┌─ Data to use

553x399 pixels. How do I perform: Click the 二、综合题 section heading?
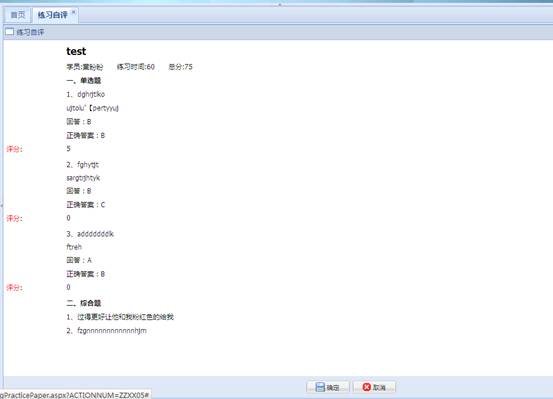(x=84, y=303)
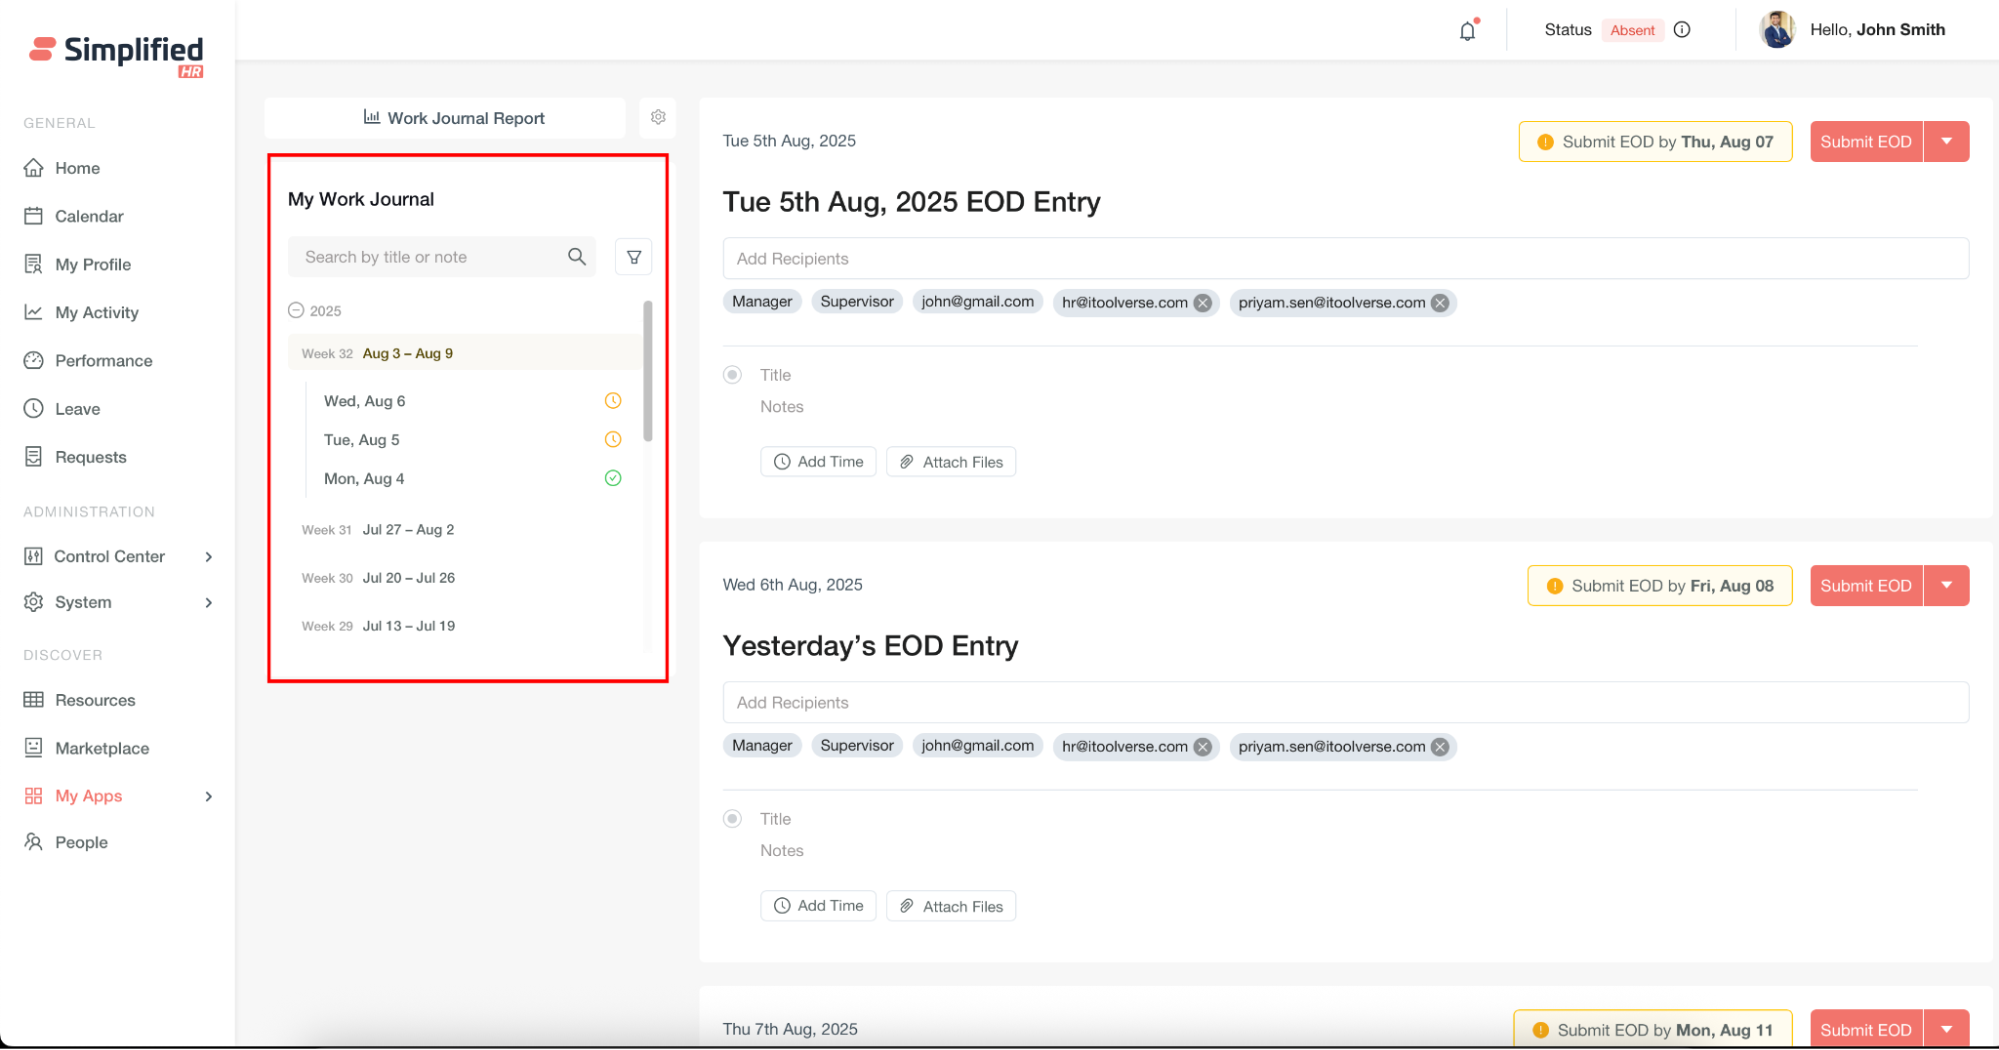Remove hr@itoolverse.com from Tue 5th recipients
This screenshot has width=1999, height=1050.
(1203, 303)
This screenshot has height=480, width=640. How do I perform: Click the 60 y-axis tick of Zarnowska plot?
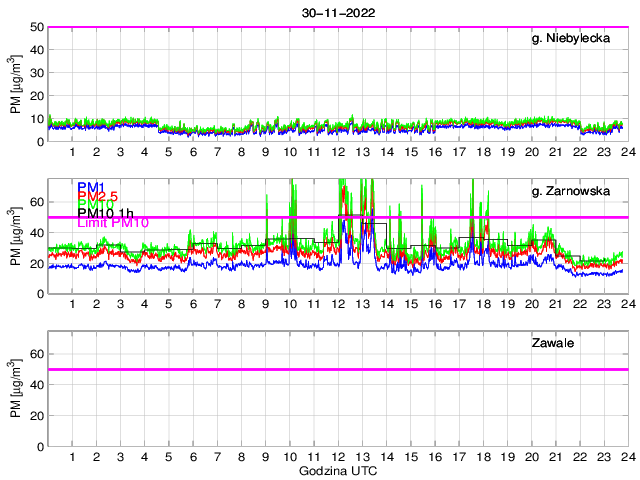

└─

▶ _Requirement_:
An exact copy of all entries is needed, with no pictures in it.

▶ _Exercise response_:
553x399 pixels. How do I perform: Click the 二、综合题 section heading?
(x=84, y=303)
Remove hr@itoolverse.com from Tue 5th recipients
This screenshot has width=1999, height=1050.
(1203, 303)
This screenshot has height=480, width=640. How do I perform: Click the 60 y-axis tick of Zarnowska plot?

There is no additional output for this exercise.